Subtopic Deep Dive

Terrestrial-Aquatic Isotopic Linkages
Research Guide

What is Terrestrial-Aquatic Isotopic Linkages?

Terrestrial-aquatic isotopic linkages examine energy flow from terrestrial to aquatic ecosystems using stable isotopes δ13C and δ15N to trace allochthonous subsidies in rivers, lakes, and riparian zones.

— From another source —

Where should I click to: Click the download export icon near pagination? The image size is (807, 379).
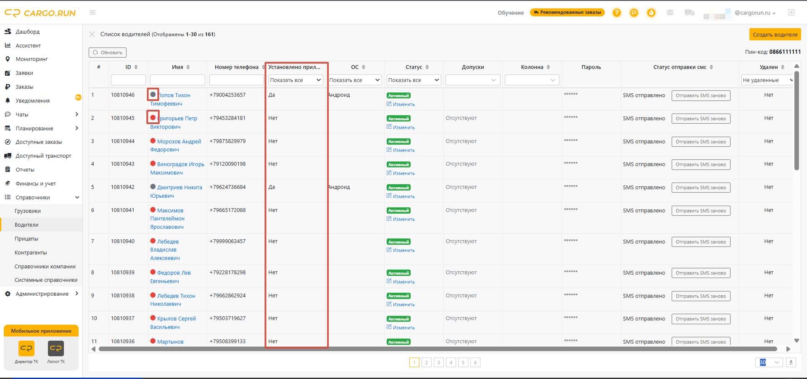click(791, 362)

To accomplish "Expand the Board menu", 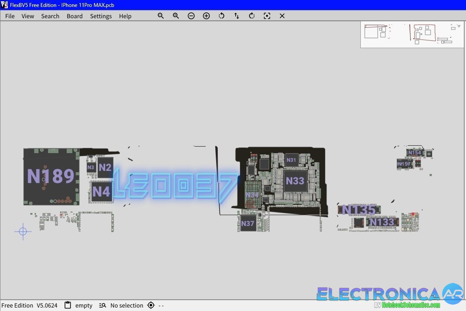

Researchers quantify terrestrial organic matter contributions to aquatic food webs via isotopic signatures. Over 300 papers cite key works like Cole et al. (2011) with 335 citations showing terrestrial support for zooplankton. Methods include mixing models (Phillips, 2012) and comparisons with fatty acids (Kelly & Scheibling, 2011).

15
Curated Papers
3
Key Challenges

Why It Matters

Terrestrial subsidies sustain aquatic production in oligotrophic lakes, as shown by Grey et al. (2001) revealing seasonal zooplankton reliance on allochthonous carbon in Loch Ness. Brett et al. (2017) quantified t-DOC impacts on light and oxygen, affecting conservation in freshwater systems (373 citations). Vadeboncoeur et al. (2002) reintegrated benthic pathways, informing lake energy budgets for watershed management (577 citations).

Key Research Challenges

Spatial Variability in Signatures

Isotopic baselines vary across riparian zones, complicating subsidy quantification. Deegan & Garritt (1997) found spatial differences in estuarine food webs (502 citations). Mixing models struggle with overlapping terrestrial-aquatic endmembers (Phillips, 2012).

Seasonal Source Shifts

Terrestrial inputs fluctuate seasonally, altering δ13C in zooplankton diets. Grey et al. (2001) tracked POM and zooplankton shifts in Loch Ness (358 citations). Distinguishing fresh vs. refractory carbon requires multi-isotope approaches (Cole et al., 2011).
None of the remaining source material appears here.